The $110,658.60 grant received by the sheriff’s office in February of 2021 comes from a fund authorized by the Ensuring Needed Help Arrives Near Callers Employing 911 (ENHANCE 911) Act of 2004. The act allocated $43.5 million to assist state emergency response agencies with the implementation of internet-based 911 systems.

The grant allowed the sheriff’s department to upgrade its dispatch equipment from the traditional analog system to a digital trunking system – which Jefferson County Disaster and EMS Coordinator and Fire Warden Doug Dodge said is the most advanced technology. The grant also funded upgrades to repeater sites.

“We were excited to be able to get it,” Dodge said, adding that there is still a lot of work to be done.

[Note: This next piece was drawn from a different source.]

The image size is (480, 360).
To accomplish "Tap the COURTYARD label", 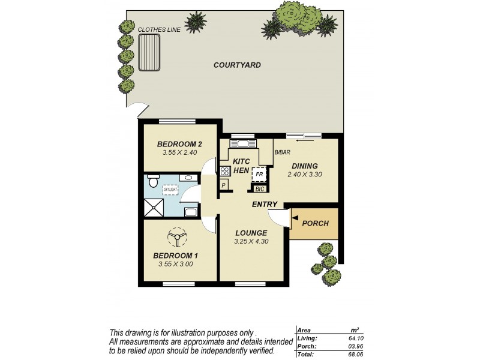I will tap(237, 65).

The U.S. National Telecommunications and Information Administration, a branch of the Department of Commerce that advises the President on communications and information policy issues, has encouraged emergency responders nationwide to obtain the more advanced, internet-based communication systems to ensure the future success of 911.

The new digital system provides dispatch with access to the caller’s location and allows for cross-jurisdictional communication beyond the distance limit associated with the analog system. The new 911 system has not replaced the analog system, Dodge said, and the two will function together to improve access to emergency services.

With the funds for the dispatch equipment secured, Dodge applied for a Homeland Security Grant to purchase portable radios capable of interacting with the new digital system. In April 2021, the county was awarded $195,000 for the equipment. 

By Fall 2021, the Sheriff’s office had installed its new dispatch system and the Office of Emergency Management had purchased enough portable radios to distribute to every county deputy as well as several each for the county’s volunteer firefighting departments, Boulder Ambulance and Jefferson Valley EMS and Rescue which the county recently received. Funding did not allow Dodge to outfit every member of the volunteer firefighter departments and ambulance services a radio, he said.

Dodge said securing both grants was an integral step to ensuring the systems’ availability on a county-wide basis.

“Trunking technology has been in place for a few years and available in Jefferson County, but the cost of implementing it has always been a struggle, especially for the volunteer agencies,” Dodge said. Trunking refers to the 911 system’s ability to transmit and receive Automatic Number Identification, such as the caller ID associated with the phone number. 

A 2009 volume of the Federal Register’s Rules and Regulations explains that without automatic number and location information – pieces of information provided by landlines – emergency responses may be delayed.

The rules and regulations state that, to successfully dispatch first responders, wireless carriers, wireline telephone companies (also known as local exchange carriers), voice over internet protocol providers (such as Skype, WhatsApp and Google Voice), and 911 dispatches must work together.

Clancy Volunteer Fire Department Chief Tracy Leibbrandt explained that the digital system allows departments to communicate with each other via several statewide frequencies, which he said would improve their ability to provide mutual aid. “A lot of times we’ll work with Lewis and Clark County. Now we have some common channels in that statewide network so we can communicate,” he said.

So far, the Clancy Volunteer Fire Department has yet to use the new statewide frequencies. “We haven’t really tested it yet, but there could be times and situations where that absolutely could come in useful,” Leibbrandt said.